This is a really interesting story about two sets of identical twins from a rich and poor family background. One of the twins was accidentally switched with one from the other pair shortly after birth, and the four only met after reaching adulthood. In the meantime, both sets had been raised as fraternal twins. It’s a pretty long read, but it’s especially fascinating in that you don’t just have two sets of identical twins with similar personalities responding to different environments, but also a similar relationship between those identical twins playing out in the different environments.
At breakfast in La Paz, however, Carlos felt that Jorge was provoking him once again. Moments after Carlos pulled out that photo, Jorge turned to him and brought up a sensitive subject the two had already discussed in many late-night conversations: Who would Carlos have turned out to be had he been raised in Santander?
Come on, Carlos, Jorge said — look around.
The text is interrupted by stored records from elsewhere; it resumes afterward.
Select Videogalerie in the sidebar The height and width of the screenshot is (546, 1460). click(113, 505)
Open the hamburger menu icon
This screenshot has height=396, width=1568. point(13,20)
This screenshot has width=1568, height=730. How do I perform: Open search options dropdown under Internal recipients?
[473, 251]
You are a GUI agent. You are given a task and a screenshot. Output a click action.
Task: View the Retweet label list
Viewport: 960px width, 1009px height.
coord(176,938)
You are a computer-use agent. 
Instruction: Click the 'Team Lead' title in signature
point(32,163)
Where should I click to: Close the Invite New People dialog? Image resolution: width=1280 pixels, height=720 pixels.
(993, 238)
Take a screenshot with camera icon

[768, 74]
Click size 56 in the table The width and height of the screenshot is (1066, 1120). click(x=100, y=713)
Do you really think that if you had been raised here you would have ended up an accountant or even a professional?
Carlos refused to concede Jorge’s point. Who was to say he wouldn’t have found a way to go to school, to get his degree, to be working in the very same firm where he had only just recently been promoted?
…
William knew that Carlos was unfamiliar with that part of his history. Carlos probably did not know that William, as a 6-year-old, used to walk with his mother to this very town, La Paz, for five hours each way, just to buy groceries; they would spend the night at a kind woman’s place in town and then walk home again, groceries on their backs. And Carlos could not know, could never really know, how many hours William had spent hacking sugar cane with a machete as a teenager, his skin crawling from the heat and the itchy scraps of stalk, carrying 50 pounds of cane at a time, mindless, painful, strenuous work. Carlos had spent those same years, William knew, flirting with girls at an excellent public high school, playing basketball with his friends, racking up points on some video game, the name of which William would not even know.